Dataset records:
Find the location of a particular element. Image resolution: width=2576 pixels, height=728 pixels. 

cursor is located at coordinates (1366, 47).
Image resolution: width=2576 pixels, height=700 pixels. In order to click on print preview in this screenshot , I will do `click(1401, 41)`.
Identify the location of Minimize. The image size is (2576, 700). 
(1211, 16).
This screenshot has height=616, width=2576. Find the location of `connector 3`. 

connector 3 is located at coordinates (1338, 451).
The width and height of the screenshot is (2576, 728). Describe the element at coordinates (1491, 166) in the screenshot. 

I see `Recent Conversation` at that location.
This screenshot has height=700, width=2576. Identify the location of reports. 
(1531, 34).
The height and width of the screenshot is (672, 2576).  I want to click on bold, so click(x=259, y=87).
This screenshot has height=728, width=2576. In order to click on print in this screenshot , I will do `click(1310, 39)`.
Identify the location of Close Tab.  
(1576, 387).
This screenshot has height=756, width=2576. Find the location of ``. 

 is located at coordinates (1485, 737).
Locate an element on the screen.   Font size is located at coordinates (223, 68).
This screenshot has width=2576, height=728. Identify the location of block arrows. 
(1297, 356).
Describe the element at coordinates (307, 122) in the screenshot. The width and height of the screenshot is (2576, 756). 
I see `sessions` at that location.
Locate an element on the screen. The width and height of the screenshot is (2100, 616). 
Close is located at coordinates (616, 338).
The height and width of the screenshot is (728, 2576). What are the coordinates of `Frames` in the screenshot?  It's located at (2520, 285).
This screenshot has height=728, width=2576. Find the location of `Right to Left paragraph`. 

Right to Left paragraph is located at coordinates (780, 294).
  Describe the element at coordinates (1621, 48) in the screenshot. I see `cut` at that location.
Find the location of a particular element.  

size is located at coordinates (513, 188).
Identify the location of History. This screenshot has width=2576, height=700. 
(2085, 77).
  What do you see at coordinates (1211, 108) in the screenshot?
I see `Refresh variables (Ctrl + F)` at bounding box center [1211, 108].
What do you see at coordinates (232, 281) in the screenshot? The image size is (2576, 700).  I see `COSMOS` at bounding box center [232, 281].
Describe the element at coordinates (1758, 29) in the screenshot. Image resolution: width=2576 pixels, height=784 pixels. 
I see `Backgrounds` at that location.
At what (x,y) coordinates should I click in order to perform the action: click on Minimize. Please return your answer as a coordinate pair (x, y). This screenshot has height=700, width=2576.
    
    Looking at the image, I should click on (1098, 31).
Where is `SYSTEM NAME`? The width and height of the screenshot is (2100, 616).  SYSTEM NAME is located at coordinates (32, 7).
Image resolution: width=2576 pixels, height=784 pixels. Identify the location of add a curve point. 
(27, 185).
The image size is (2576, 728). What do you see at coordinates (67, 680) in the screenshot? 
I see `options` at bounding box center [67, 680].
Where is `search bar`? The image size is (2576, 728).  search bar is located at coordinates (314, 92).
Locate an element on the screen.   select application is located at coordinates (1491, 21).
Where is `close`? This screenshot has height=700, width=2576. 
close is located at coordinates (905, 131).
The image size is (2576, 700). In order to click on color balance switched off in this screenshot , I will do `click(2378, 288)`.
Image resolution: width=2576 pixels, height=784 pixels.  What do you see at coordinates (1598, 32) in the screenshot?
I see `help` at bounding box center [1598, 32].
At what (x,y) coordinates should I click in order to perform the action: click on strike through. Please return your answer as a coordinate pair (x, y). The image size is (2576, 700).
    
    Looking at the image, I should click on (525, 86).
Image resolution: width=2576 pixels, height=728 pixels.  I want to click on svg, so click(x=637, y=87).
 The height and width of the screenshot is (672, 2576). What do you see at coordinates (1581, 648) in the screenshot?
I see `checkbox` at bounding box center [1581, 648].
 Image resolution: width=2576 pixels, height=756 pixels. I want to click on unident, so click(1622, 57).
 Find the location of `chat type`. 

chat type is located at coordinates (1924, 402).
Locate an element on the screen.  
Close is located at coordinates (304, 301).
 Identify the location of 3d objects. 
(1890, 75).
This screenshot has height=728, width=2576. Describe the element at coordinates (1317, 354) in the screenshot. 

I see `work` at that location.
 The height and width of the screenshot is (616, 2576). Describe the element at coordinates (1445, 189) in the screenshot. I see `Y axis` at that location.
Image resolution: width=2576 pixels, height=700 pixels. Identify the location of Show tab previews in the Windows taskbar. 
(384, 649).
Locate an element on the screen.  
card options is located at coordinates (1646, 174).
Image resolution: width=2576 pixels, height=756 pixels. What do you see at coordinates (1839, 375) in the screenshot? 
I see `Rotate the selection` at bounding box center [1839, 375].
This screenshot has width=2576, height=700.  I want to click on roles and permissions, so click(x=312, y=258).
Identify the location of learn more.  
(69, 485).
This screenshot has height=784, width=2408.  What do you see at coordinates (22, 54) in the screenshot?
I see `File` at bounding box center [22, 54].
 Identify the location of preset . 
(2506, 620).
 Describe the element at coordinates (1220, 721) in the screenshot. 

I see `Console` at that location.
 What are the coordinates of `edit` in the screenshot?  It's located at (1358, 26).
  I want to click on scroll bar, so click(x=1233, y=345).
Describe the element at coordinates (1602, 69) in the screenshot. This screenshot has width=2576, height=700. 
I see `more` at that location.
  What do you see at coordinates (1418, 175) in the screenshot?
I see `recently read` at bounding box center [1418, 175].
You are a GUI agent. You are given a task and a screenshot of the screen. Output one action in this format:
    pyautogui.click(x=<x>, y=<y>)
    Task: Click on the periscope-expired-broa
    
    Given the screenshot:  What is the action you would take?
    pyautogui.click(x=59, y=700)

◆ Exercise prompt
Convert the records above into a numbered list with one line per item, omitting all blank lines.

◆ Final result
1. Find the location of a particular element. Image resolution: width=2576 pixels, height=728 pixels. 
2. cursor is located at coordinates (1366, 47).
3. Image resolution: width=2576 pixels, height=700 pixels. In order to click on print preview in this screenshot , I will do `click(1401, 41)`.
4. Identify the location of Minimize. The image size is (2576, 700). 
5. (1211, 16).
6. This screenshot has height=616, width=2576. Find the location of `connector 3`. 
7. connector 3 is located at coordinates (1338, 451).
8. The width and height of the screenshot is (2576, 728). Describe the element at coordinates (1491, 166) in the screenshot. 
9. I see `Recent Conversation` at that location.
10. This screenshot has height=700, width=2576. Identify the location of reports. 
11. (1531, 34).
12. The height and width of the screenshot is (672, 2576).  I want to click on bold, so click(x=259, y=87).
13. This screenshot has height=728, width=2576. In order to click on print in this screenshot , I will do `click(1310, 39)`.
14. Identify the location of Close Tab.  
15. (1576, 387).
16. This screenshot has height=756, width=2576. Find the location of ``. 
17.  is located at coordinates (1485, 737).
18. Locate an element on the screen.   Font size is located at coordinates (223, 68).
19. This screenshot has width=2576, height=728. Identify the location of block arrows. 
20. (1297, 356).
21. Describe the element at coordinates (307, 122) in the screenshot. The width and height of the screenshot is (2576, 756). 
22. I see `sessions` at that location.
23. Locate an element on the screen. The width and height of the screenshot is (2100, 616). 
24. Close is located at coordinates (616, 338).
25. The height and width of the screenshot is (728, 2576). What are the coordinates of `Frames` in the screenshot?  It's located at (2520, 285).
26. This screenshot has height=728, width=2576. Find the location of `Right to Left paragraph`. 
27. Right to Left paragraph is located at coordinates (780, 294).
28.   Describe the element at coordinates (1621, 48) in the screenshot. I see `cut` at that location.
29. Find the location of a particular element.  
30. size is located at coordinates (513, 188).
31. Identify the location of History. This screenshot has width=2576, height=700. 
32. (2085, 77).
33.   What do you see at coordinates (1211, 108) in the screenshot?
34. I see `Refresh variables (Ctrl + F)` at bounding box center [1211, 108].
35. What do you see at coordinates (232, 281) in the screenshot? The image size is (2576, 700).  I see `COSMOS` at bounding box center [232, 281].
36. Describe the element at coordinates (1758, 29) in the screenshot. Image resolution: width=2576 pixels, height=784 pixels. 
37. I see `Backgrounds` at that location.
38. At what (x,y) coordinates should I click in order to perform the action: click on Minimize. Please return your answer as a coordinate pair (x, y). This screenshot has height=700, width=2576.
39.     Looking at the image, I should click on (1098, 31).
40. Where is `SYSTEM NAME`? The width and height of the screenshot is (2100, 616).  SYSTEM NAME is located at coordinates (32, 7).
41. Image resolution: width=2576 pixels, height=784 pixels. Identify the location of add a curve point. 
42. (27, 185).
43. The image size is (2576, 728). What do you see at coordinates (67, 680) in the screenshot? 
44. I see `options` at bounding box center [67, 680].
45. Where is `search bar`? The image size is (2576, 728).  search bar is located at coordinates (314, 92).
46. Locate an element on the screen.   select application is located at coordinates (1491, 21).
47. Where is `close`? This screenshot has height=700, width=2576. 
48. close is located at coordinates (905, 131).
49. The image size is (2576, 700). In order to click on color balance switched off in this screenshot , I will do `click(2378, 288)`.
50. Image resolution: width=2576 pixels, height=784 pixels.  What do you see at coordinates (1598, 32) in the screenshot?
51. I see `help` at bounding box center [1598, 32].
52. At what (x,y) coordinates should I click in order to perform the action: click on strike through. Please return your answer as a coordinate pair (x, y). The image size is (2576, 700).
53.     Looking at the image, I should click on (525, 86).
54. Image resolution: width=2576 pixels, height=728 pixels.  I want to click on svg, so click(x=637, y=87).
55.  The height and width of the screenshot is (672, 2576). What do you see at coordinates (1581, 648) in the screenshot?
56. I see `checkbox` at bounding box center [1581, 648].
57.  Image resolution: width=2576 pixels, height=756 pixels. I want to click on unident, so click(1622, 57).
58.  Find the location of `chat type`. 
59. chat type is located at coordinates (1924, 402).
60. Locate an element on the screen.  
61. Close is located at coordinates (304, 301).
62.  Identify the location of 3d objects. 
63. (1890, 75).
64. This screenshot has height=728, width=2576. Describe the element at coordinates (1317, 354) in the screenshot. 
65. I see `work` at that location.
66.  The height and width of the screenshot is (616, 2576). Describe the element at coordinates (1445, 189) in the screenshot. I see `Y axis` at that location.
67. Image resolution: width=2576 pixels, height=700 pixels. Identify the location of Show tab previews in the Windows taskbar. 
68. (384, 649).
69. Locate an element on the screen.  
70. card options is located at coordinates (1646, 174).
71. Image resolution: width=2576 pixels, height=756 pixels. What do you see at coordinates (1839, 375) in the screenshot? 
72. I see `Rotate the selection` at bounding box center [1839, 375].
73. This screenshot has width=2576, height=700.  I want to click on roles and permissions, so click(x=312, y=258).
74. Identify the location of learn more.  
75. (69, 485).
76. This screenshot has height=784, width=2408.  What do you see at coordinates (22, 54) in the screenshot?
77. I see `File` at bounding box center [22, 54].
78.  Identify the location of preset . 
79. (2506, 620).
80.  Describe the element at coordinates (1220, 721) in the screenshot. 
81. I see `Console` at that location.
82.  What are the coordinates of `edit` in the screenshot?  It's located at (1358, 26).
83.   I want to click on scroll bar, so click(x=1233, y=345).
84. Describe the element at coordinates (1602, 69) in the screenshot. This screenshot has width=2576, height=700. 
85. I see `more` at that location.
86.   What do you see at coordinates (1418, 175) in the screenshot?
87. I see `recently read` at bounding box center [1418, 175].
88. You are a GUI agent. You are given a task and a screenshot of the screen. Output one action in this format:
89.     pyautogui.click(x=<x>, y=<y>)
90.     Task: Click on the periscope-expired-broa
91.     Given the screenshot:  What is the action you would take?
92.     pyautogui.click(x=59, y=700)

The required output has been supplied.